Other publishers were fine about it. (In the main!)

In 1998 when  back at the Dandy and Beano, I noticed nobody was signing their work, So, getting 'my own strips', Beaginnings and Owen Goal,  I put my name on them, knowing that they would be erased.

Except they weren't!

When asked, the editors said they felt the practice of obliterating signatures was a bit old-fashioned. Who couldn't be glad to see David Sutherland, toiling anonymously since 1962 on The Bash Street Kids, put his name on it eventually, as did many others. Nowadays, it's unusual not to see a signature.
I'm all in favour of putting the writers name on, and so on!


Andy Boal said...

How true. Of the current Beano artists, only Barrie Appleby and Jimmy Hansen don't sign their new strips - although, funnily enough, Dave Sutherland hasn't initialled his work this week.

In this week's Beano, Roger isn't signed which is unusual as Bob Nixon usually initialled his. John Sherwood never did sign his work (the Nibblers), and Lew's Postman Prat isn't signed for some reason!

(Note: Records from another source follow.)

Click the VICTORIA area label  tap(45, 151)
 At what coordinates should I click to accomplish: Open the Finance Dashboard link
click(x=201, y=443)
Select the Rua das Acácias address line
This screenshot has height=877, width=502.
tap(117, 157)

In Beano Max, John Geering didn't sign his work (the reprint from the Beano Superstars), nor did Evi De Bono (where's Dennis), Dave hasn't signed Evil Edgar, and Kickass Koalas remains anonymous.

Looking at the Dandy, there are quite a few who haven't signed their work. Maybe some will soon...!

Kid said...

Credit where credit is due - it's only fair

George Shiers said...

A few months ago in the Dandy your signiature was hidden behind a speech bubble....

Peter Gray said...

I think the internet has helped name comic site included and toonhound..buster comics website..etc..

I do go for favourite artists more than characters...these days..

glad you got the Beano signing Nigel..:)

Norman Boyd said...

And it took me from 1964 to 1970 to find out the guy I liked so much was some guy called Mike Noble! Of course if I had read his work earlier in the 50s he was credited in certain places, and I would have known! And that child of the early 60s would NEVER have dreamt he'd one day interview him. Life, eh?

James Spiring said...

Andy, those Roger reprints are from 1988 or 1989, which explains the missing signature.

Lew Stringer said...

"Lew's Postman Prat isn't signed for some reason"

Andy, my signature is on the panel where Prat is clearing his van out. It's small, but it's there.